Contact é uma disputa teológica e filosófica, sem respostas definitivas ou peremptórias. É uma tentativa séria de fazer ficção científica baseada no rigor científico. Talvez seja esta a única falha: por um lado tem uma grande carga teórica (científica e até teológica), mas por outro tenta ser "acessível" demais. O que Zemeckis quis aqui é impossível: uma mistura de precisão cientifica e filme de bilheteira. Acaba por não ser nem uma coisa nem outra. Mas isto é apenas um pormenor crítico. Sem ser a derradeira obra de ficção científica, Contact é um dos grandes filmes de ficção científica que nunca perco a oportunidade de (re)ver. ●●●●○


Seven é um filme excelente. Não consigo ser mais sintético. É um dos melhores policiais que já vi envolvendo o tema sempre magnético dos serial killers. Desde o genérico inicial até aos créditos finais, nota-se que cada cena foi pensada e executada ao pormenor. Seven é o filme que todos os realizadores gostariam de ter feito: é simples mas ao mesmo tempo é complexo. Tem um aspecto decadente, mas também é esteticamente belo. É um drama. Um policial negro. Um filme de suspense que também está repleto de acção.
Tecnicamente é irrepreensível. Tem a música de Howard Shore que é sempre óptima e dá uma ambiência decadente e quase mística ao filme. Mas não é só a música. Tudo está primoroso em Seven: o som, a iluminação, a montagem... Tudo perfeitamente consistente. O facto de David Fincher ser um gajo dos telediscos poderia ter destruído o filme. A anterior experiência de realização tinha sido um fracasso relativo (Alien3), mas foi mais por culpa da estrutura do próprio filme do que do Fincher. (E já agora, o Alien3 só não é o melhor de todos os Alien, porque existe um Aliens do Jim Cameron...). David Fincher surpreendeu-me imenso e tornou-se imediatamente num dos meus realizadores de eleição, precisamente por ter pegado em toda a experiência visual dos telediscos e ter transformado um policial que poderia ser banal numa quase obra prima. Mas a palavra-chave aqui não é visual. É consistência. Tudo está perfeitamente unido. É um puzzle gigante em que no final todas as peças soltas encaixam na perfeição. Lembro-me perfeitamente do detective Somerset dizer algures no meio do filme que a história não ia acabar bem...
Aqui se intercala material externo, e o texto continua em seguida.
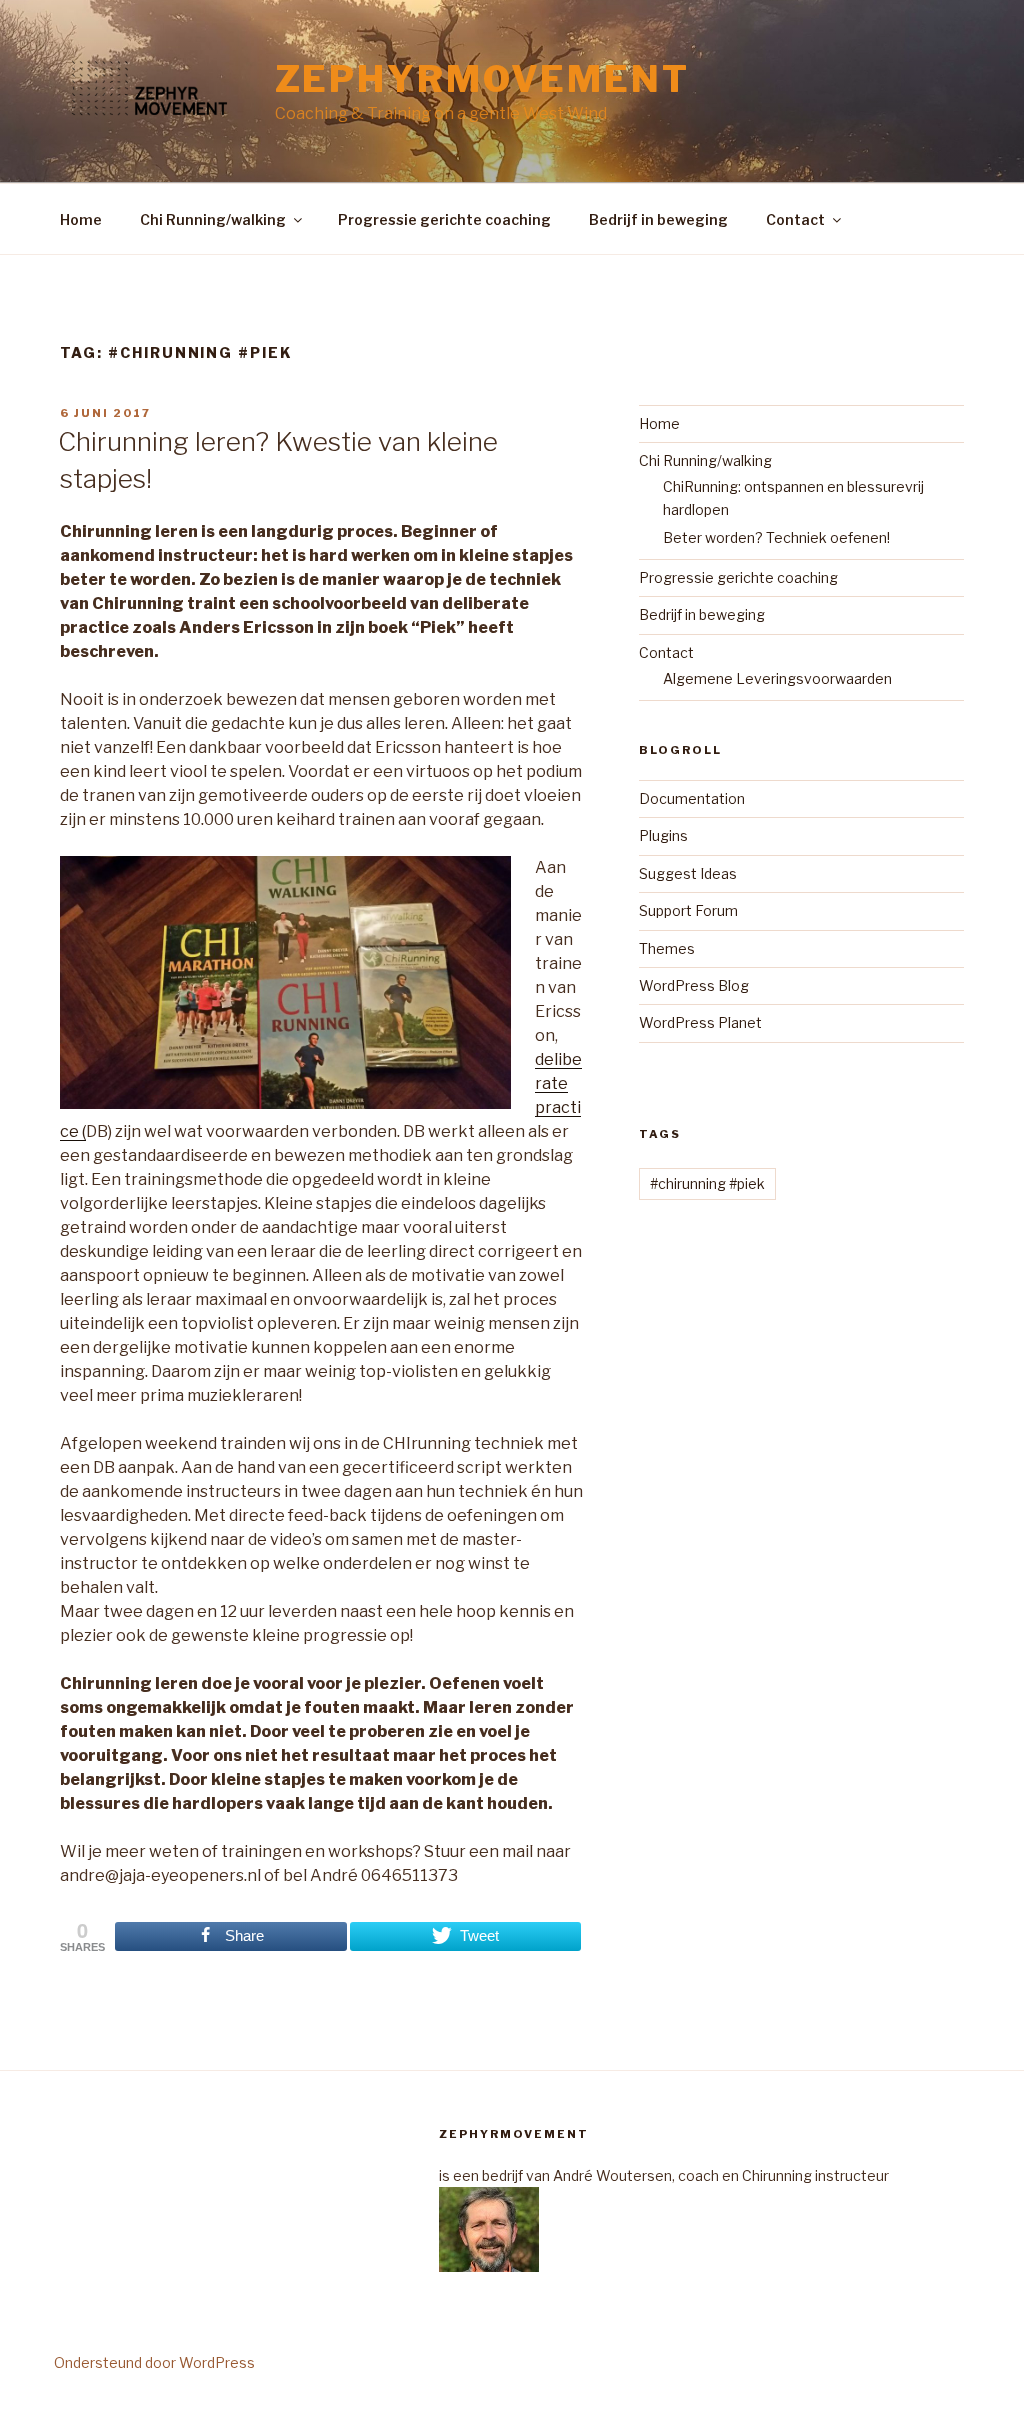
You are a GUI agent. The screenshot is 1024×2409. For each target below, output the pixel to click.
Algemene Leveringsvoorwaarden (777, 678)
Em termos de argumento, Seven é como um relógio suíço. É uma obra de precisão meticulosamente manufacturada em que o autor está atento ao mais ínfimo pormenor. E ainda por cima está repleto de considerações acutilantes ao funcionamento da sociedade actual, que uma pessoa sabe que são verdadeiras, mas não tem coragem de as afirmar. Sendo que a base do argumento são os 7 pecados capitais, não dar uma "tacadas moralistas", seria perder uma oportunidade de ouro, não é verdade?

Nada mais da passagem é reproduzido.